Выбранный фрагмент:
________
В приведённой выше цитате — квинтэссенция юмовской теории познания, да и всей философии в целом. Действительно — ум (разум или рассудок) способен ставить вопросы о своих собственных принципах и своей собственной практике, но такая постановка вопроса способна полностью блокировать деятельность ума, подобно тому как попытка осмыслить процедуру хождения сделает невозможным прохождение (на практике) хотя бы одного шага. Ум, таким образом, может лишь обнаружить для самого себя свои собственные пределы, но не способен их преодолеть, оставаясь внутри построений собственной способности воображения, хотя и питая иллюзии, что воображаемые миры выводят ум к трансцендентному. Тем не менее, ум получает в свои руки очень важное достижение: он понимает отличие реального положения дел (в потоке впечатлений) от своих собственных фантазий.
________
(Строки из набора данных для привязки к элементам экрана)

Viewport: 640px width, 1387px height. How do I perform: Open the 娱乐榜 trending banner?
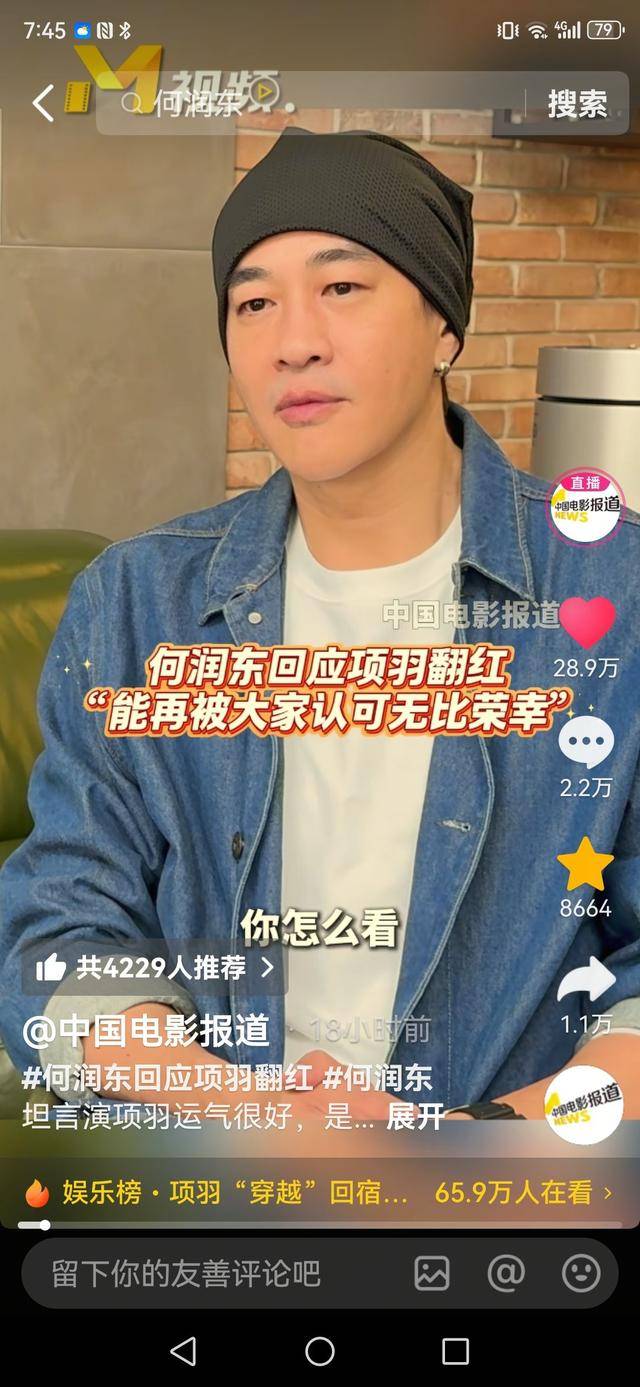tap(320, 1192)
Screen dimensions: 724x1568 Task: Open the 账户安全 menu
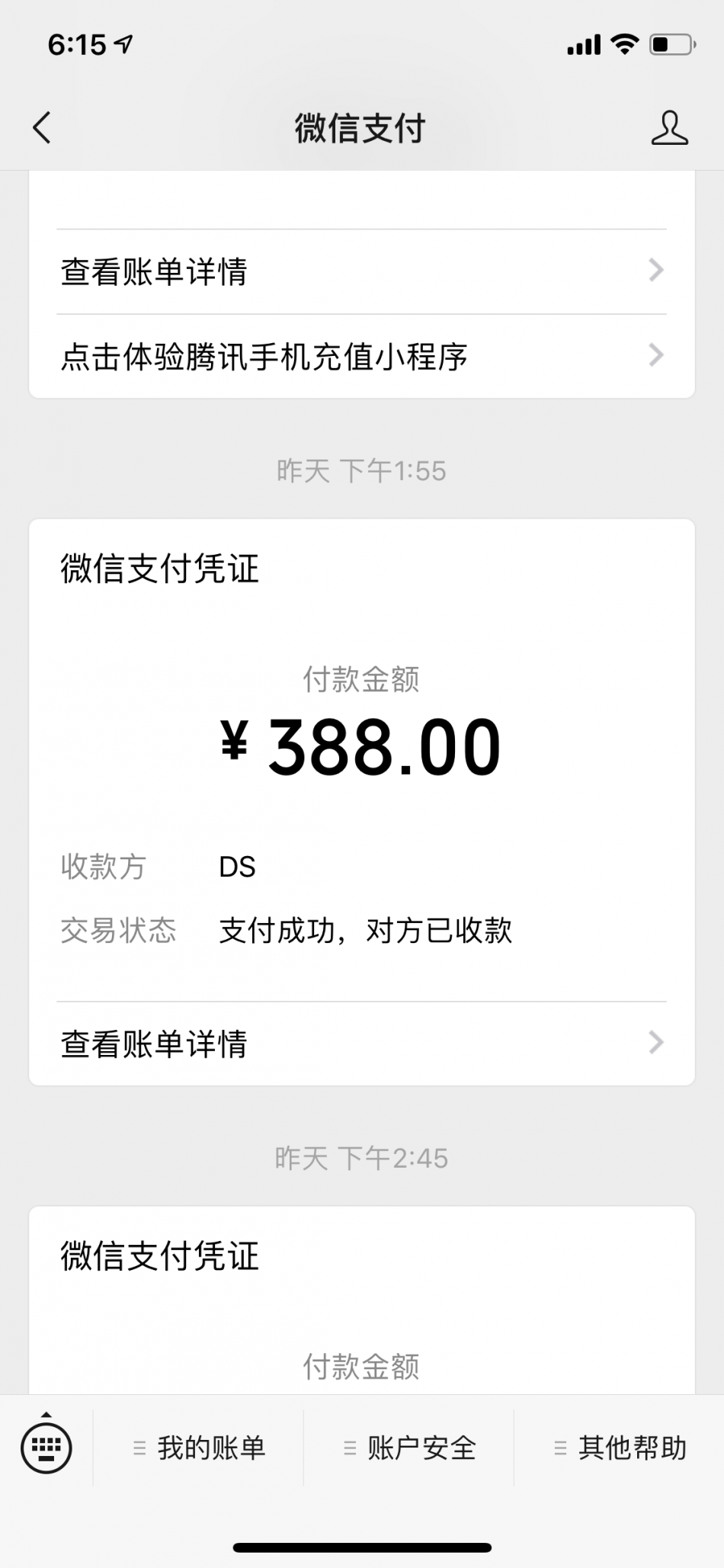pyautogui.click(x=410, y=1448)
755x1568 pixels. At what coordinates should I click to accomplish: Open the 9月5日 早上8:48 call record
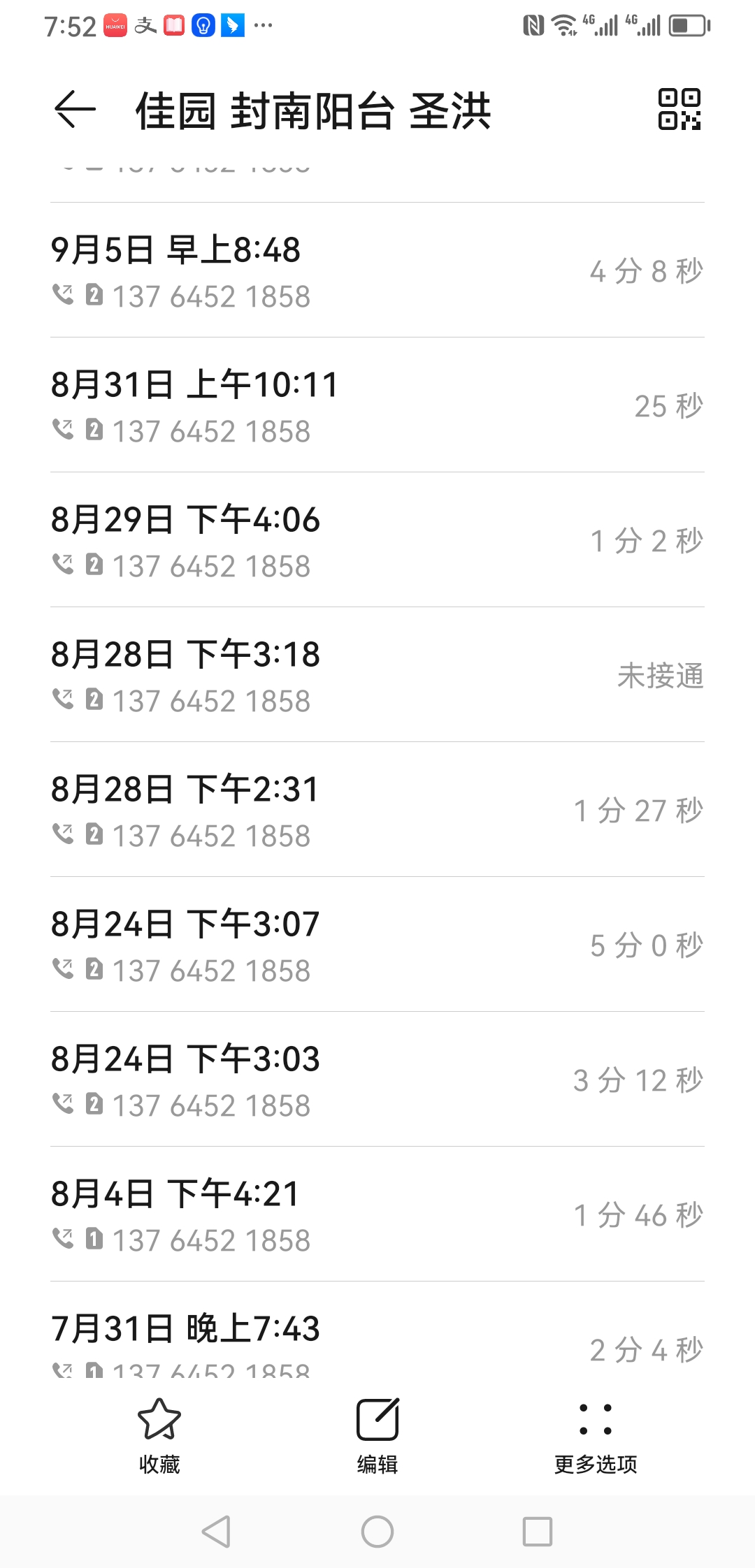(378, 271)
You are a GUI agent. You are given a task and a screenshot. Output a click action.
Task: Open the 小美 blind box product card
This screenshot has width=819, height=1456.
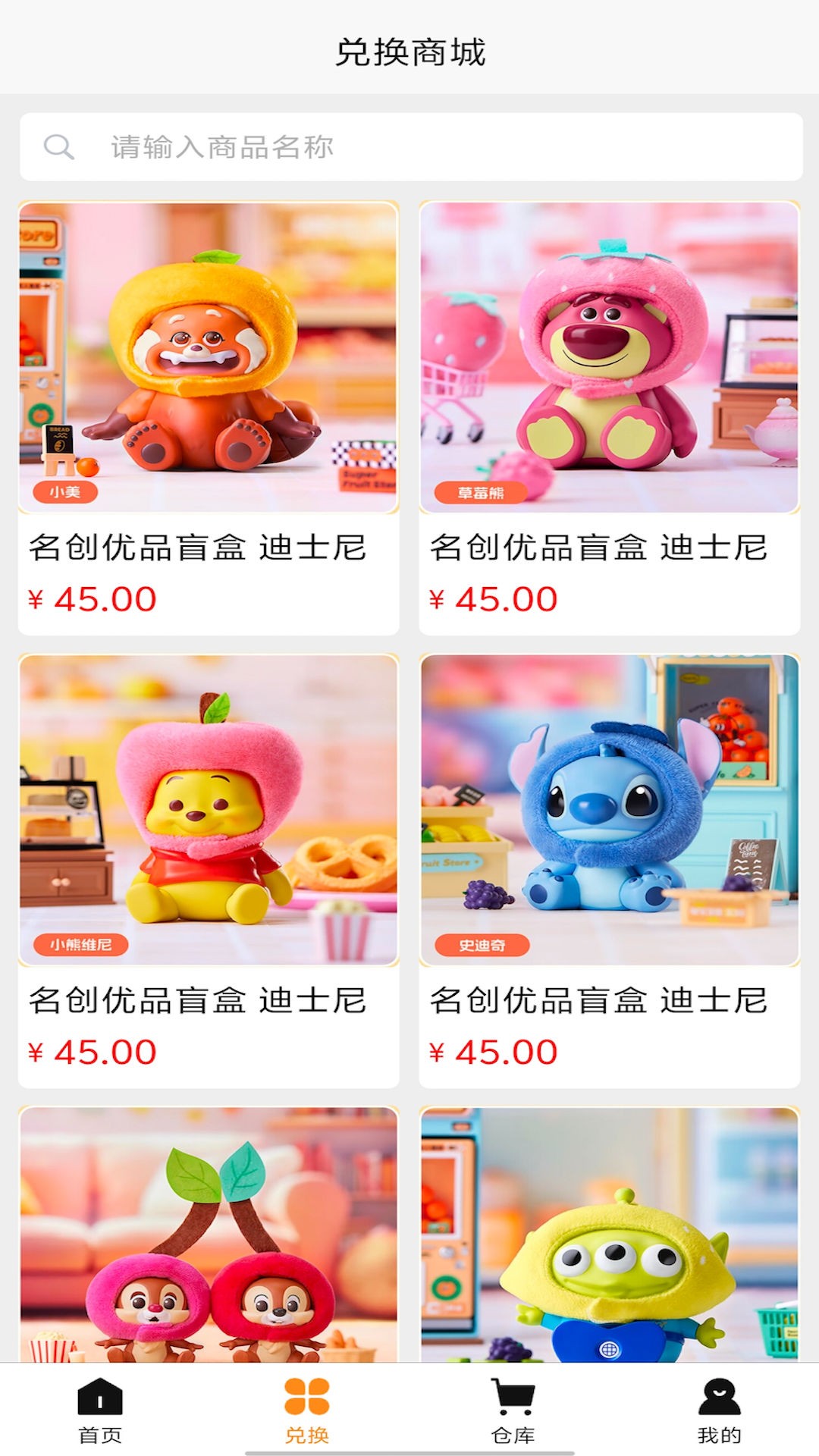[209, 417]
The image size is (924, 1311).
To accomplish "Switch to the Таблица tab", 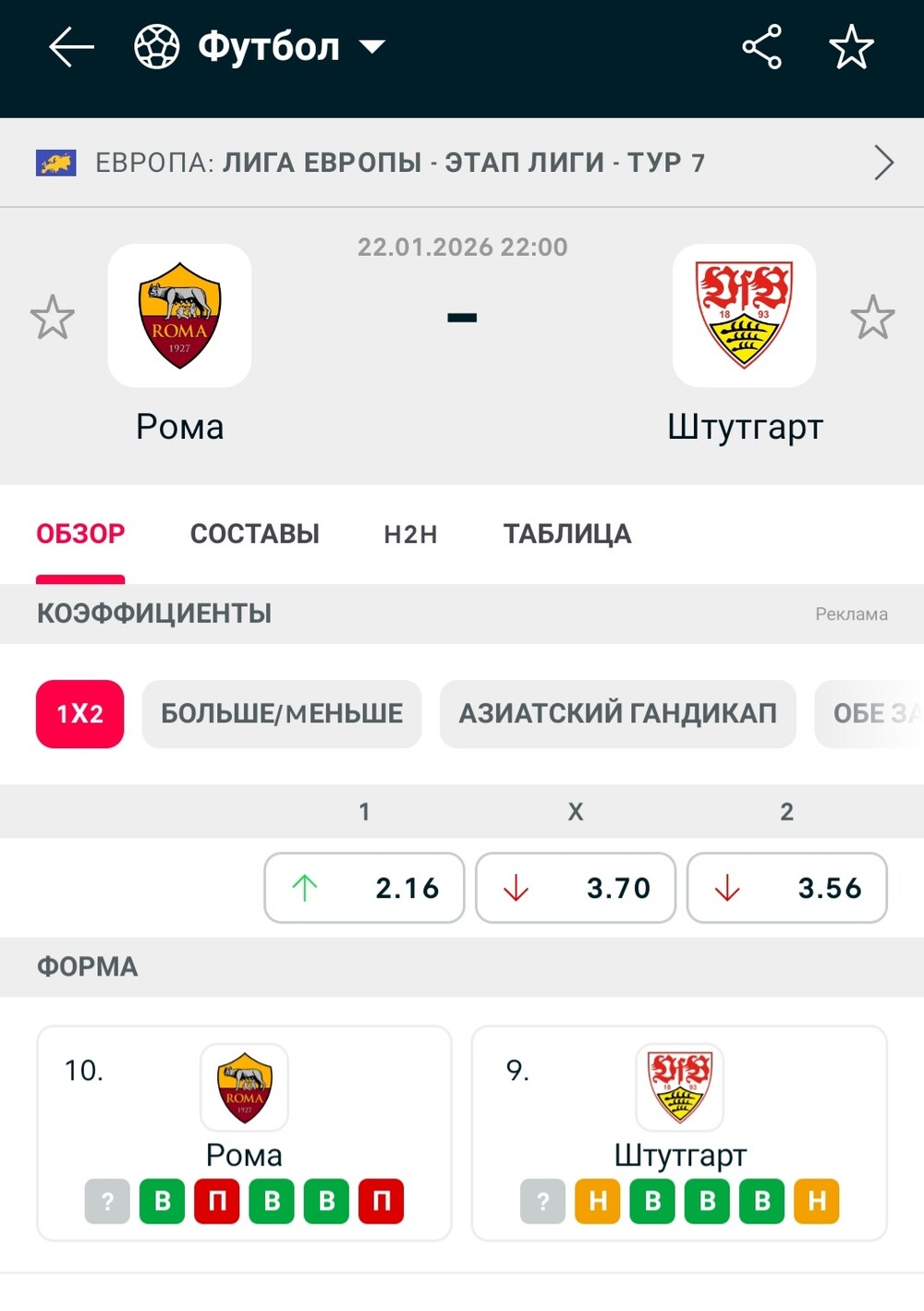I will click(566, 534).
________
Задания:
A: Какое важное достижение получает ум, согласно фрагменту о теории познания Юма?
B: Пожалуйста, выпишите из записей каждую строку, в которой встречается слово «width».
Записи никак не связаны с фрагментом о теории познания Юма.

Ответы по порядку:
A: Ум понимает отличие реального положения дел (в потоке впечатлений) от своих собственных фантазий.

B:
Viewport: 640px width, 1387px height. How do I perform: Open the 娱乐榜 trending banner?
This screenshot has width=819, height=1456.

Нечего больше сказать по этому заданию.